Results and Opportunities For Improvement

Lane finding using the top view projection technique works surprisingly well. I found that using k-means clustering to estimate the central position of the lane lines near the car based on histograms of the bottom half of the frame was quite accurate. This was improved upon by applying a sum-of-Gaussians filter to the histograms to reject areas away from the guessed center of the lane lines. It was quite surprising how well a second degree polynomial fits the curve of the lane lines from the overhead perspective. Making the lane lines themselves distinct was accomplished by considering the HLS color space and bounded direction of Sobel gradients. The frames are corrected for lens distortion first.

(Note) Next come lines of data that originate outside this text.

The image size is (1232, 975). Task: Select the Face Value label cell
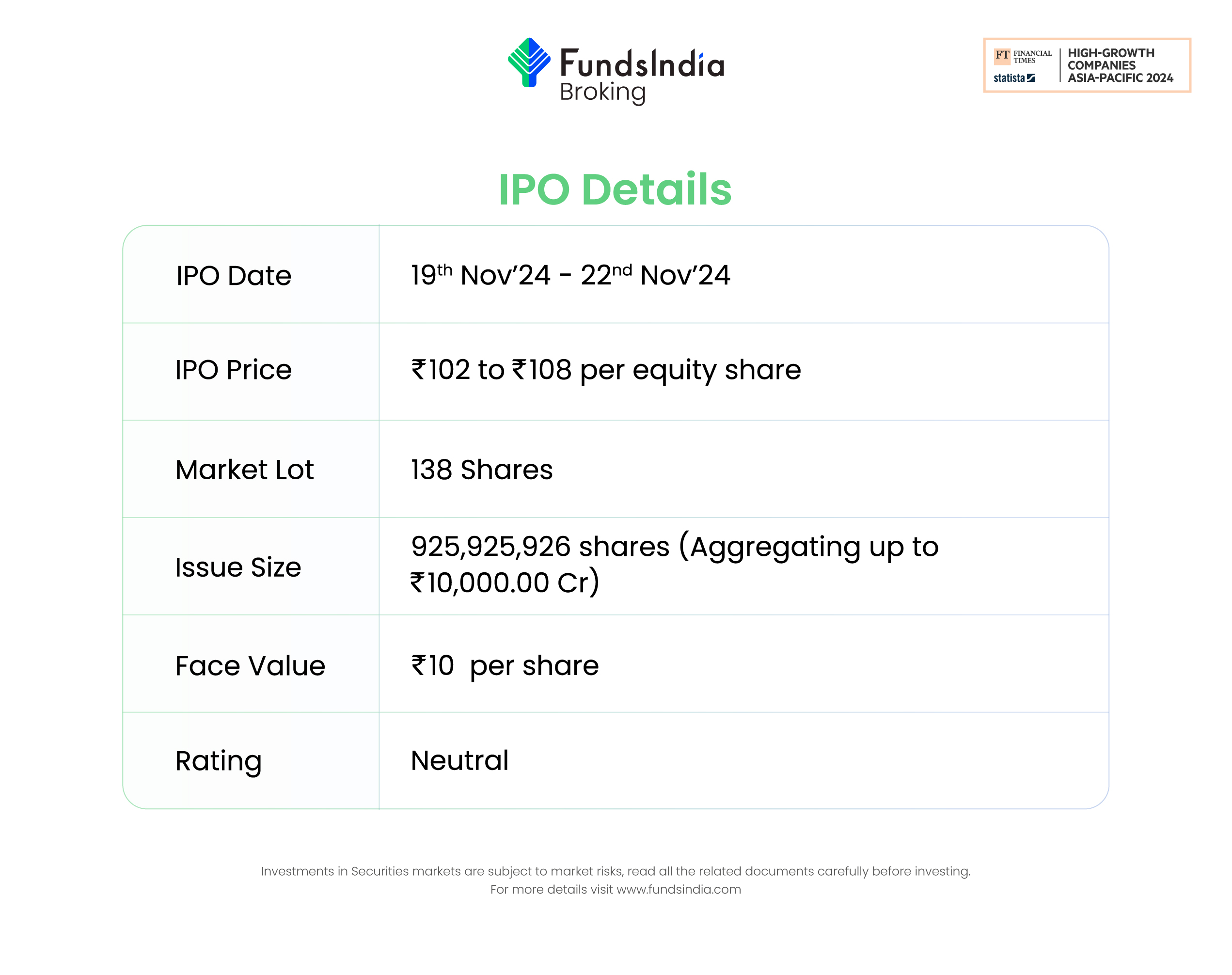[x=250, y=666]

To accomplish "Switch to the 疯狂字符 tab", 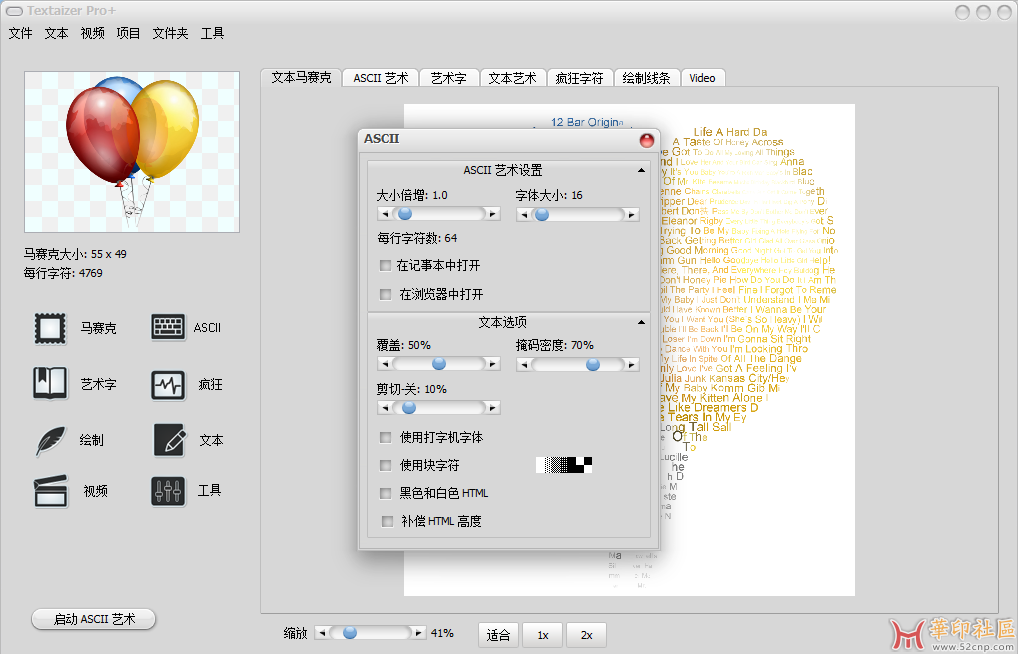I will (579, 78).
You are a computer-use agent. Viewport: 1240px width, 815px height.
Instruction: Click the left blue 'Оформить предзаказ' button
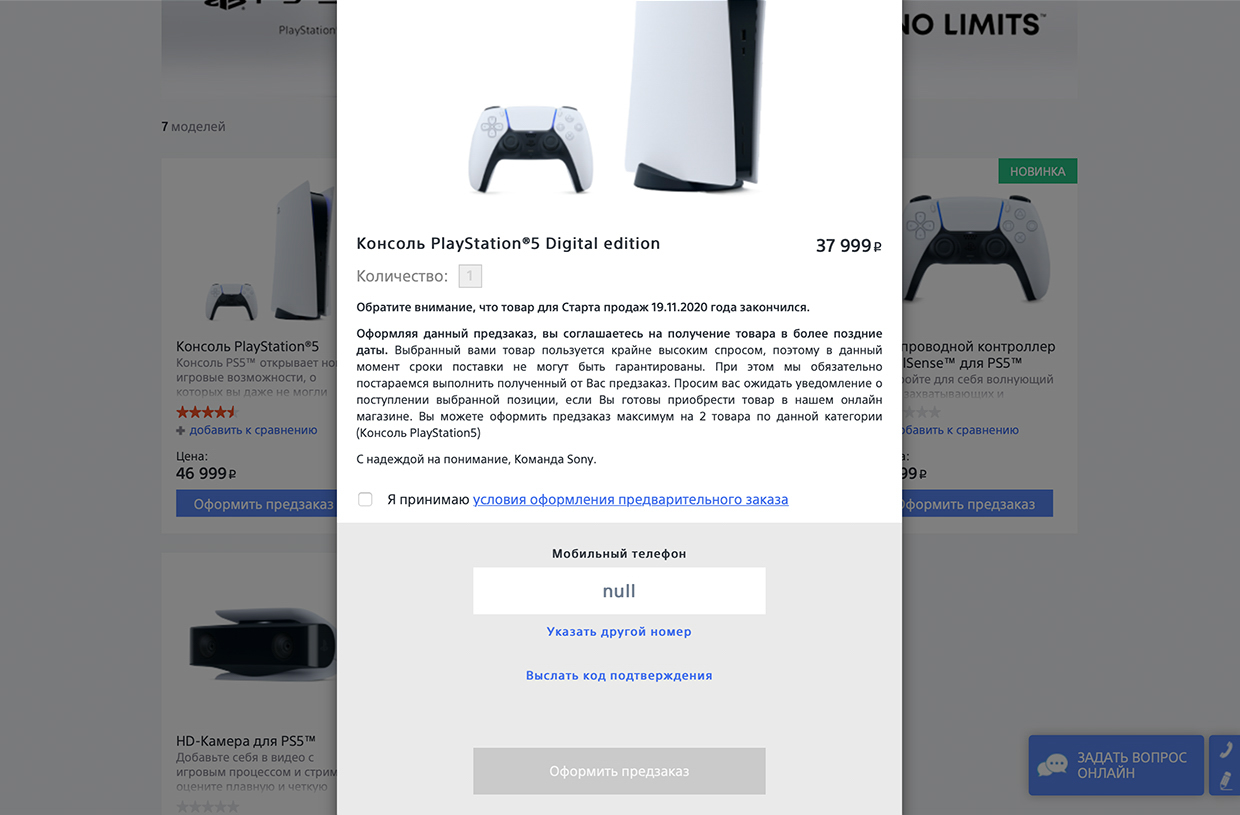pyautogui.click(x=257, y=504)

The vehicle detection aspect of this assignment is pretty hard to get to work well. It certainly gave me a new appreciation for what Drew Gray said about the problems at Otto with false-positive rejection. The things that are hard are getting the best classifier possible at the early stages of detection so that you can decrease the number of regions detected with the sliding window approach. Also, getting the spatio-temporal detection to work well, particularly with tracking the identified regions, can be tricky to get right. It is also rather hard to get a simple sliding window mechanism to generate good boundaries for the vehicle. I tried a lot of different ways to improve the boundaries (clustering Sobel frames to detect the edges, selecting the longest contours from binary images based on Sobel frames). In the end I used a bounding box that uses the image moments on the color space filtered binary image, as this was the most robust of the options that I tried.

One of the biggest downfalls of this method of vehicle detection is its sensitivity to the tiling that is used. Since we are using overlapping tiling and depending on that overlap to reinforce classification results, the approach is quite sensitive to the effects of the size of the tiling and the overlap percentage with regard to the time it takes to process a frame. I feel that I do not get adequate results without depending on fairly significant overlap in the tiling, and with regions that are selected to be roughly the size of the car. There are diminishing returns with respect to accuracy as the rate that we can process frames slows, but to get an acceptable accuracy using this approach we must do this.

One implication of the above thoughts on speed is that the training data and/or classification mechanism is is to blame for bad performance. This data could be reviewed or augmented to help train the classifier better. The examples from the training data do not, for example, have a lot of white cars, so it is no surprise that the white car is the one that proves harder to track. Some options that could improve results would be expanding the training set, using augmentation to generate additional training data, further adjusting classification parameters, or using an entirely different approach to classification of the regions.

While slow, the approach taken works reasonably well. The white car misses identification for two reasons. First, when it is on the white pavement, the contrast between the car and the surroundings is low. HOG features, which have significant performance in classifying the cars, experience a disadvantage in this area due to the low contrast and reduced ability to produce recognizable spatial features. Later in the video, as the white car moves to the horizon, the bounding box for the frame intersects the location of the car. This reduces the likelihood of affirmative detection in any one frame, and consequently reduces the ability of the spatio-temporal heat map to identify a sufficient region to mark as a car.

Areas where this project could be improved are: better baseline classification so that the tiling does not require as much overlap, better tiling interpolation in the vertical direction since linear interpolation does not match the car size as a function of vertical position, enhanced parameter selection to optimize the spatio-temporal heat map used to identify cars, and a better means to identify the bounding box of a car based on an intial guess regarding the center of the car.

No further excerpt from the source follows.